A narrative for the project is a criterion for entering the Solar Decathlon. Who was the targeted buyer? Millennials? Baby boomers? The elderly? Would the homeowners live there for a year or two, accumulate some equity, then move on? Or would they move in and stay forever? Monthly mortgage payments were a factor.
They decided the home would be built for a young professional couple in their 30s. The price of the home would be about $700,000, not out of the ballpark for a house that size with those amenities in Chattanooga’s St. Elmo neighborhood.
After those details were determined, rules said the home must be built on an existing site in the city. The team chose a site in St. Elmo, adding an extra level of difficulty due to the neighborhood’s historic district design covenants. They did that on purpose.
“It was all about our story and what can set us apart and what is going to be harder for us to do. That was our main goal,” said Ashton West, a senior in Interior Architecture and Design.
Many may think that students in the department only pick drapes, furniture fabric, bath tiles and other surface things. That’s not even close to the truth.
Among other details, Mr. West and a fellow student, Melanie Basil, designed the house’s floor plan for optimum fresh airflow. They chose energy-efficient appliances. They calculated the roof pitch for the proper placement of solar panels.
Yes, they did pick the drapes, but they were chosen for their ability to block the sun at certain times of day, Mr.West said.
The chemical engineering students calculated the energy savings from the solar panels to see if they met efficiency standards.
In another task, they chose an HVAC system that could deal with the hot and humid climate of Chattanooga.

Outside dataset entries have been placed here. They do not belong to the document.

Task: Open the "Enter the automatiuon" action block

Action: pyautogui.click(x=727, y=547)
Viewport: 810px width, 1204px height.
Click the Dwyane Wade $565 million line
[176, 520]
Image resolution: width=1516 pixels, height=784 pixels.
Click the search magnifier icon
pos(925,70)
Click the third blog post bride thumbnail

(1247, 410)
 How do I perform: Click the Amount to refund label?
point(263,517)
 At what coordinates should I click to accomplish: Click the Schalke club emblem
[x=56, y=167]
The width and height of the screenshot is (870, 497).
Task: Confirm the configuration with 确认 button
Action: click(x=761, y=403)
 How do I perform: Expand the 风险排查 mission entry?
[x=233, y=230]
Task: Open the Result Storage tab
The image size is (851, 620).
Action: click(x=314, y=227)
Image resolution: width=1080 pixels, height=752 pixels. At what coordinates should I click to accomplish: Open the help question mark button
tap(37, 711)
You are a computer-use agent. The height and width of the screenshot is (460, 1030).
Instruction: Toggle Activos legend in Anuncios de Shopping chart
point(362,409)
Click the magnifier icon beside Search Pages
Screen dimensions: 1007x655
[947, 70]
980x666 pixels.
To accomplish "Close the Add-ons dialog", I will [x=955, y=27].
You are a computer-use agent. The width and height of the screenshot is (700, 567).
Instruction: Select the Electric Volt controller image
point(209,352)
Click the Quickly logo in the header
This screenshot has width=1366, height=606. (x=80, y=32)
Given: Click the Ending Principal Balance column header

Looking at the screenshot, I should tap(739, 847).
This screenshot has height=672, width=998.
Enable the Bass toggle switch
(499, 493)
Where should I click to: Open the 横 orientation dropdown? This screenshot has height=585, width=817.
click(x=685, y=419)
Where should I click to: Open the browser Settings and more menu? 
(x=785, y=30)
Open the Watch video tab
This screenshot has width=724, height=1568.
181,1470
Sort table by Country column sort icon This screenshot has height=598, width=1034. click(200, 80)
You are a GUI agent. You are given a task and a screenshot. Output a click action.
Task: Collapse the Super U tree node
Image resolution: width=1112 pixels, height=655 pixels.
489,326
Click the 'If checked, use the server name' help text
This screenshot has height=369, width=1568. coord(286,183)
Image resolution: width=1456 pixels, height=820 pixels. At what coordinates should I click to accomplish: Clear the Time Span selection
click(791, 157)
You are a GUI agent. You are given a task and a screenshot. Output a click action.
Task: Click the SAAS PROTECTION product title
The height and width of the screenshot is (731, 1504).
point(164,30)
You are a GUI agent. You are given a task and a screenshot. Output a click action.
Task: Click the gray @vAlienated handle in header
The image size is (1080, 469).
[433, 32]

“We were really wanting to get a piece of equipment that would take care of that, which is an energy recovery ventilation system,” Mr. Black said. “The system specifically will replace the stale inside air with fresh air from outside. It will also remove a lot of moisture before it even enters a home, so none of the walls get damaged with moisture.”
Throughout the project, engineering management students kept an eye on the make-or-break— the cost of materials and construction to determine what the final house price would be.
Chelsie Ewing, a graduate student in the Engineering Management/Construction Management program, conducted the market analysis to make sure the price was within the overall range for homes in St. Elmo. The house site is in the 100-year flood zone, so she developed a system that harvests rainwater as one level of protection, as well as choosing water-absorbent plants for landscaping.
“We felt it was necessary to have multiple options for water mitigation,” Ms. Ewing said.
Whatever the task, ideas flew back and forth throughout the project. Some were used; some were tossed, Mr. Black said.
When the project first began, he and Chase Berta, another chemical engineering student, excitedly came up with an idea they thought was daring and could actually generate energy—make the floors capable of taking the kinetic energy of walking, transforming it into electricity and storing it in batteries.
There was just one problem.
“Yeah,” he said, then laughs. “The home would be like $20 million.”